SOCIEDAD › UNA TARDE EN LOS TALLERES DE ROBOTICA PARA CHICAS Y CHICOS DE LA VILLA 20 Y LOS PILETONES

Los robots (propios) vienen marchando

En la Villa 20 y Los Piletones, niñas y niños de entre 10 y 13 años aprenden robótica y programación en talleres organizados por una asociación civil que recurrió al crowdfunding y las alianzas estratégicas con fundaciones y posgrados universitarios.

 Por Soledad Vallejos

Adentro, el murmullo es una oleada entusiasta que sube y baja. No importa el calor, que trepa a medida que corren los minutos y van cayendo, al salir del colegio, participantes rezagados, hermanitos, amigos, alguna madre curiosa que mira desde el fondo. Afuera, sobre la Villa 20, cae una de las últimas tardes de verano y el aire huele a carbón que pelea para quedar encendido. El aroma apenas si se atreve a remolonear entre las mesas del centro comunitario, que para una veintena de chicas y chicos de entre 10 y 13 años hoy, ahora, es el centro no del mundo, sino del universo: ante ellos se despereza un robot.

A ese robot, que es una barrera con sensor de movimiento capaz de detectar obstáculos, lo armaron ellos. Lo hicieron crecer desde que eran poco más que unas piecitas sueltas en una caja; lo desarmaron cuando vieron que algo no funcionaba, lo corrigieron; lo volvieron a ensamblar. Hace un rato arreciaban los “seño, ¿qué llave uso?”, “profe, ¿así?”. Ahora, ni mu en la casa 17 de la manzana 22. La concentración está en constatar que sí, lo que hicieron es real. Está por terminar una de las clases de robótica del taller de verano, en un rato vendrán las galletitas, el jugo, las charlas de la merienda. Pero qué importa: el robot se mueve.

☆ ☆ ☆ ☆

Consignas ::
(1) Según la crónica sobre los talleres de robótica en la Villa 20, ¿qué edad tienen las chicas y los chicos que participan?
(2) Enumera a quienes van llegando al centro comunitario al salir del colegio, según la crónica sobre los talleres de robótica.
(3) Prolonga la crónica sobre los talleres de robótica en la Villa 20 a partir de donde termina.
No hace falta usar las líneas para resolver nada.

☆ ☆ ☆ ☆

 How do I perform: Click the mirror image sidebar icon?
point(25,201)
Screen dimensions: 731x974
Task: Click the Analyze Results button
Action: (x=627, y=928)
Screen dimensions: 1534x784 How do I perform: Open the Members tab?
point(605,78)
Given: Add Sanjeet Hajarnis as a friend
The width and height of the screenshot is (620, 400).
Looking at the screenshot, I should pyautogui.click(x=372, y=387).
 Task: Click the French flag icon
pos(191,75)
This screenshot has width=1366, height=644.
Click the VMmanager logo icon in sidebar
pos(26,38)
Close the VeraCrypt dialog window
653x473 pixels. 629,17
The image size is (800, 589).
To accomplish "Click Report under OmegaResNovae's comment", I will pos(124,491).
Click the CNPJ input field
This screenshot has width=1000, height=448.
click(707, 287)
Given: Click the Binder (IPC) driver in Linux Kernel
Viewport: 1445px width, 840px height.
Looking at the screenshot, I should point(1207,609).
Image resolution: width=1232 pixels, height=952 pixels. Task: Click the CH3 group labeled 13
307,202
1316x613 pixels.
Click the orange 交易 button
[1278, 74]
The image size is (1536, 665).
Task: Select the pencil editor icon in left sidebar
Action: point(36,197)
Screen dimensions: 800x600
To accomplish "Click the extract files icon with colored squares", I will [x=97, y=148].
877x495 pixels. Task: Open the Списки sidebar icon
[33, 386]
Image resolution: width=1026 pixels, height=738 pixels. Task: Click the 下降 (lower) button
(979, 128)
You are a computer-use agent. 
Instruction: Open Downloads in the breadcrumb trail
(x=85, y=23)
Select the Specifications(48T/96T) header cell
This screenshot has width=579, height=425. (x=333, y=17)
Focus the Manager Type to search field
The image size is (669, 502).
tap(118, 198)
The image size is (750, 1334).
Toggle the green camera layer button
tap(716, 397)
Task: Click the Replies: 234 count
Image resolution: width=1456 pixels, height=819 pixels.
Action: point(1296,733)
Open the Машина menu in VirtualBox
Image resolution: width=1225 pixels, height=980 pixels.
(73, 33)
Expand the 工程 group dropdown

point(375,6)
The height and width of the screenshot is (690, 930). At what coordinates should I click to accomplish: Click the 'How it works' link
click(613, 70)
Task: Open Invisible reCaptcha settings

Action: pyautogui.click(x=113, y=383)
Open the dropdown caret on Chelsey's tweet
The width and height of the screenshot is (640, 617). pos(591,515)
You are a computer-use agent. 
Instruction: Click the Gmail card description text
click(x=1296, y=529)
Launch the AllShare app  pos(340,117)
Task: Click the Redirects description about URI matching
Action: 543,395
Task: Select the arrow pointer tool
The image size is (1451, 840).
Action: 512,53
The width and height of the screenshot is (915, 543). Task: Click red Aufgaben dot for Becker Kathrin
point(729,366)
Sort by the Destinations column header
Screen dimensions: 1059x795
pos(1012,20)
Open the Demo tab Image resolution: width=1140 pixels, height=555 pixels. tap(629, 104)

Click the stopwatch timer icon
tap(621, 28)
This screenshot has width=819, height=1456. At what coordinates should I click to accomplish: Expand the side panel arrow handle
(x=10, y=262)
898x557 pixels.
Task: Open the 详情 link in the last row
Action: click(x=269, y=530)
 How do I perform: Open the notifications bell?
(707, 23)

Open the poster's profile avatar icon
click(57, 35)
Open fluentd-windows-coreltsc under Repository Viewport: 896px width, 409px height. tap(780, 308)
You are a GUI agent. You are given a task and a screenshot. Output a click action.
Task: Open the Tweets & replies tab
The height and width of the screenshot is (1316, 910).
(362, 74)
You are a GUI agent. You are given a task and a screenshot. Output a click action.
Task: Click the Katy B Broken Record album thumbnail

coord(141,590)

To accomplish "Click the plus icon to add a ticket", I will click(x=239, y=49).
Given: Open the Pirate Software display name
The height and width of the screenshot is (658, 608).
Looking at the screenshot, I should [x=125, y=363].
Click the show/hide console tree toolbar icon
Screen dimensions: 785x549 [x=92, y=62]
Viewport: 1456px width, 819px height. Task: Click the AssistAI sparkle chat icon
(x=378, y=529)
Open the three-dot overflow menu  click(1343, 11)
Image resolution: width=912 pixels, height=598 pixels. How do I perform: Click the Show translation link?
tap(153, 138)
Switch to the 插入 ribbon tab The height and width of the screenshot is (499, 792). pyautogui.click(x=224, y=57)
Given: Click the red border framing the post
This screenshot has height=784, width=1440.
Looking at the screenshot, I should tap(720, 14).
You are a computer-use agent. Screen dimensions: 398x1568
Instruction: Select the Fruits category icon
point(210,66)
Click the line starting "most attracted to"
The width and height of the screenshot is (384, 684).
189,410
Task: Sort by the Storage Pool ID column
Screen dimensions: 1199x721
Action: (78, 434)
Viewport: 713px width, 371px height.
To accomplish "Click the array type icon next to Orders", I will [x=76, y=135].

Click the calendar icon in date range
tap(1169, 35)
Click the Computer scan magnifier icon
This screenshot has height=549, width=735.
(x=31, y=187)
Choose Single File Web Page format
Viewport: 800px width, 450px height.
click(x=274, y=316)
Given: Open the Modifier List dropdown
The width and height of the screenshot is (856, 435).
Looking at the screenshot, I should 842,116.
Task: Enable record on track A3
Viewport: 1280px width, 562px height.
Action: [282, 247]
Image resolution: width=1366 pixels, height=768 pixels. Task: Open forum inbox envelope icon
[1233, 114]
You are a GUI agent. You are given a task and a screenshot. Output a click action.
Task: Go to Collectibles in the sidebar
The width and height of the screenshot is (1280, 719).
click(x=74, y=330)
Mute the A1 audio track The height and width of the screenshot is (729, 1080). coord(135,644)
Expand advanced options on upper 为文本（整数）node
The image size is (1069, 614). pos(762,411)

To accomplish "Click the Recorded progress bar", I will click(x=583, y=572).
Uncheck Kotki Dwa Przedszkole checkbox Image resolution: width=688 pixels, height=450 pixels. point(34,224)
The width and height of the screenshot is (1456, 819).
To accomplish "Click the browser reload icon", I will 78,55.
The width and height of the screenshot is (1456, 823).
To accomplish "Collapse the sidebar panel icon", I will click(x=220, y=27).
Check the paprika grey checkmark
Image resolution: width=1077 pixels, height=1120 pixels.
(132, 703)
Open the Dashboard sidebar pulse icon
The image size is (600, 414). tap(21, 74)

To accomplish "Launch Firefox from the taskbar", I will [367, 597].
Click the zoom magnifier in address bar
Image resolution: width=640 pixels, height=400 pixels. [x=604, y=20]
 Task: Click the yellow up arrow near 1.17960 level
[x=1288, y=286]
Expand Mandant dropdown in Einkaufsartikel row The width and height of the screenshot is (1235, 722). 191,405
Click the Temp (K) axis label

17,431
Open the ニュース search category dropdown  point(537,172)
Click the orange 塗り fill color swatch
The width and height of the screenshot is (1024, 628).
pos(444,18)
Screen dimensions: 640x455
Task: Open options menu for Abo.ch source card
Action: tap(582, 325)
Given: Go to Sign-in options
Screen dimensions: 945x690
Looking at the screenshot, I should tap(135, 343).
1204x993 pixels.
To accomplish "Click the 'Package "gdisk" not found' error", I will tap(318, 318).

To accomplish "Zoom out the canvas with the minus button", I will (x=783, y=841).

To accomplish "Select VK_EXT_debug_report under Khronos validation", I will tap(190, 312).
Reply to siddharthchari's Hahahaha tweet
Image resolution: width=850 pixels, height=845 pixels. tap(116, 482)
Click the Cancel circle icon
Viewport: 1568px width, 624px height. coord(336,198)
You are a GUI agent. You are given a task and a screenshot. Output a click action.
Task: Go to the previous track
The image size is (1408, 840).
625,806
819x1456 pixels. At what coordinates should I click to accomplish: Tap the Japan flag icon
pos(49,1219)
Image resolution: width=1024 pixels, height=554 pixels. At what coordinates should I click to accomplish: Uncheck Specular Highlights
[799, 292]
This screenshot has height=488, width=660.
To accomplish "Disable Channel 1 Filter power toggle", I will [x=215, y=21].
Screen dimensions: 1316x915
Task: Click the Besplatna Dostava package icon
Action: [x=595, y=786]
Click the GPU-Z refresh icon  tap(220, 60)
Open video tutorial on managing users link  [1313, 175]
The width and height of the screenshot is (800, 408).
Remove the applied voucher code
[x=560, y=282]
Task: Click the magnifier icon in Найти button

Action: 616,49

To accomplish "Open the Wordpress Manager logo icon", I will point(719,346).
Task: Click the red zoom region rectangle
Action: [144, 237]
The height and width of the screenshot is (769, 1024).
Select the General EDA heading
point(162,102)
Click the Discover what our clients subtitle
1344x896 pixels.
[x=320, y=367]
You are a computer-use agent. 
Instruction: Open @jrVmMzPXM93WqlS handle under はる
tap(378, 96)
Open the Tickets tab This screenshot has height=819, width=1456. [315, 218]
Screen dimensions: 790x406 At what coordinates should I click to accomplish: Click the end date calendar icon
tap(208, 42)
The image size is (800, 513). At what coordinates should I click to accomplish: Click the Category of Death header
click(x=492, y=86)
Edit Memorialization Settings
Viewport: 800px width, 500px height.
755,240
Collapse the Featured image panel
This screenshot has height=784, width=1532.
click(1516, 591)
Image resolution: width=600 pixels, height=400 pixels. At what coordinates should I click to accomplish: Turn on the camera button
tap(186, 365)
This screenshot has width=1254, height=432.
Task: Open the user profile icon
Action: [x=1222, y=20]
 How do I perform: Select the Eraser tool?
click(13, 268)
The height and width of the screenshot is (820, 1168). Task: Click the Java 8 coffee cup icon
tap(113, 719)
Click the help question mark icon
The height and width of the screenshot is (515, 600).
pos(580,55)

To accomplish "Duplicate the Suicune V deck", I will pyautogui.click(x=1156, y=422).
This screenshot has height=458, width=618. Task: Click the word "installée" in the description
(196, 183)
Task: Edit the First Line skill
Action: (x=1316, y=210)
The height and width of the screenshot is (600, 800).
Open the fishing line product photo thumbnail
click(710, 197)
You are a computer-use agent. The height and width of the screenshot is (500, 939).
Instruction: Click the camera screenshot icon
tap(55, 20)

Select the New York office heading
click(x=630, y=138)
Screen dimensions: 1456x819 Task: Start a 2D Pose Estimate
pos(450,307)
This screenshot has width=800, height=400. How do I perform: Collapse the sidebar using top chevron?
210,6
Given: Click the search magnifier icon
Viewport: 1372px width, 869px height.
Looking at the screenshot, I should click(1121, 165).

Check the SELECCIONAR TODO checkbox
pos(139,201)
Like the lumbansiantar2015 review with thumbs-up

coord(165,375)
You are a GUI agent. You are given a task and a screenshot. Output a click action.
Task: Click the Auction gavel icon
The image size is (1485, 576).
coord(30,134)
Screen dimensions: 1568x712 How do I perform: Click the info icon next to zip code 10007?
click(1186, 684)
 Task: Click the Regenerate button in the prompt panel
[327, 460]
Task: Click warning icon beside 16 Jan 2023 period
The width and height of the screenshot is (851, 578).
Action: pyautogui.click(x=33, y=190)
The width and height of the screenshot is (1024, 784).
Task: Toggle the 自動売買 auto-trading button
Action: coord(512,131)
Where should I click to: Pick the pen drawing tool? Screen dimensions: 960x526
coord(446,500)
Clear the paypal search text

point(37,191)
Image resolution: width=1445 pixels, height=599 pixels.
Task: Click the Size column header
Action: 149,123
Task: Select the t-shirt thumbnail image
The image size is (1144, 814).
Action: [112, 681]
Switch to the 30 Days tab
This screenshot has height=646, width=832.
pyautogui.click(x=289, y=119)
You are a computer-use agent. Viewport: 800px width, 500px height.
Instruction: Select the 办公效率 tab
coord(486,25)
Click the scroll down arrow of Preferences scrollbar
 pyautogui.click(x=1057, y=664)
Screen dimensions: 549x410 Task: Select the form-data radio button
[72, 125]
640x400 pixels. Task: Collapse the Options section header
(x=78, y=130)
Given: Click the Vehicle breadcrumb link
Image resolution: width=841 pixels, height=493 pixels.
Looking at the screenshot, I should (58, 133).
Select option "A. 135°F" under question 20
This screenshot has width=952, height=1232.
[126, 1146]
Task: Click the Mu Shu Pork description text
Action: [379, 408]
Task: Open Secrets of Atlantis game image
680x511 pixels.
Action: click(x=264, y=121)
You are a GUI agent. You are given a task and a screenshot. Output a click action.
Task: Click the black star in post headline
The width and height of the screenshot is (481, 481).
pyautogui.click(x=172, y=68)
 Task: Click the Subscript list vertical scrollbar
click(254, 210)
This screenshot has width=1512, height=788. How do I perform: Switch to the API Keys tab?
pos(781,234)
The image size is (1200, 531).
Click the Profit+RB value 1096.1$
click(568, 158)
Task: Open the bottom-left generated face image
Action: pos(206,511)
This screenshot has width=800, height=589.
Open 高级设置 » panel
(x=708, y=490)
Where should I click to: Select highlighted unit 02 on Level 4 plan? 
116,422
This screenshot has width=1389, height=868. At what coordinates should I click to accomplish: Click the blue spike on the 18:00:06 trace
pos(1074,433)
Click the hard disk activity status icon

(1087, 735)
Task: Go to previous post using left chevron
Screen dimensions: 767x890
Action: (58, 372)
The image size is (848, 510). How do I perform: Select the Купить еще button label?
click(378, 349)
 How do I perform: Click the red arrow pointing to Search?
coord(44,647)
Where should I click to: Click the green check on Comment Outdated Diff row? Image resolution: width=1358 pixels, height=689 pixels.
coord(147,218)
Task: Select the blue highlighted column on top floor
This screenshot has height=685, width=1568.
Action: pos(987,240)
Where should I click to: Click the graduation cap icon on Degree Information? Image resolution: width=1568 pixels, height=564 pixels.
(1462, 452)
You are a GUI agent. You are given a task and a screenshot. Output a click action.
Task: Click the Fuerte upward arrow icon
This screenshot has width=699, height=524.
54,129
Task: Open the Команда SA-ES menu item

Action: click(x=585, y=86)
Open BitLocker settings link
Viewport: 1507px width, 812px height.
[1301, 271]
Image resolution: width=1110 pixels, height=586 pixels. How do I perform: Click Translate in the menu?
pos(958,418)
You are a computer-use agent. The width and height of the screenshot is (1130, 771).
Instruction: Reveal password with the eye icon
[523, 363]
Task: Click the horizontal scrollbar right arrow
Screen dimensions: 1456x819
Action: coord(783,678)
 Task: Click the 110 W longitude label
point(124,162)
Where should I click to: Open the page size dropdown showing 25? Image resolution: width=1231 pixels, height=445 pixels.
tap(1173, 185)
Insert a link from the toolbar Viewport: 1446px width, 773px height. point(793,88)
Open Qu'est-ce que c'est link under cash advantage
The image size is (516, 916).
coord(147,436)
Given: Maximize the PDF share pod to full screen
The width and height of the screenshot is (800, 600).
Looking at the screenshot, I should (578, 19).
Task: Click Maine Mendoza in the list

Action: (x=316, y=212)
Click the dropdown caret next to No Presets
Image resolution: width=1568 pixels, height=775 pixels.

☆ ☆ ☆ ☆

Respuestas en orden ::
(1) Entre 10 y 13 años.

(2) Participantes rezagados, hermanitos, amigos y alguna madre curiosa.

(3)
Como muñecas rusas

Una cosa lleva a la otra, o mejor dicho, se desprende de la otra. En la Villa 20 hay un solo ciber, y la falta de competencia, el reinado del mercado cautivo, se nota: imprimir un CV, algo esencial para chicas, chicos y no tan jóvenes que salen a buscar trabajo, puede costar 20 pesos. La señal de teléfono celular y de Internet es una ilusión, todavía más que en el resto de la ciudad. Acá, al otro lado de las vías del ferrocarril Belgrano Sur, en el polígono entre la Escuela de Policía y lo que fue el Parque de la Ciudad, en esta zona que los mapas oficiales no reconocen pero los mapas satelitales retratan al detalle, cuesta más el acceso a la tecnología que en otros barrios es cotidiano.

Madres y padres de los chicos que concurren al Centro Comunitario de AFOC, la Asociación Civil para el Fortalecimiento Comunitario, lo saben perfectamente. Por eso sus hijos llegan puntuales al lugar dos veces por semana: un día para el taller de robótica y otro día para el de programación, en el que durante el verano aprendieron a programar secuencias de dibujos animados en las netbooks del plan nacional Conectar Igualdad y el porteño, Sarmiento BA. Lo mismo pasa en el centro de Piletones. En los dos barrios, nenas y nenes reaccionan con las mismas expresiones de incredulidad y entusiasmo, aseguran la docente Noelia Lynch y la licenciada en Ciencias de la Comunicación Laura Figuereido, dos de las integrantes del Proyecto Atalaya Sur, a través del que AFOC desarrolla estos programas y también el de conectividad, en el que alumnos del posgrado en Ingeniería en Telecomunicaciones de la UTN Buenos Aires colaboran para mejorar el acceso a Internet en la villa.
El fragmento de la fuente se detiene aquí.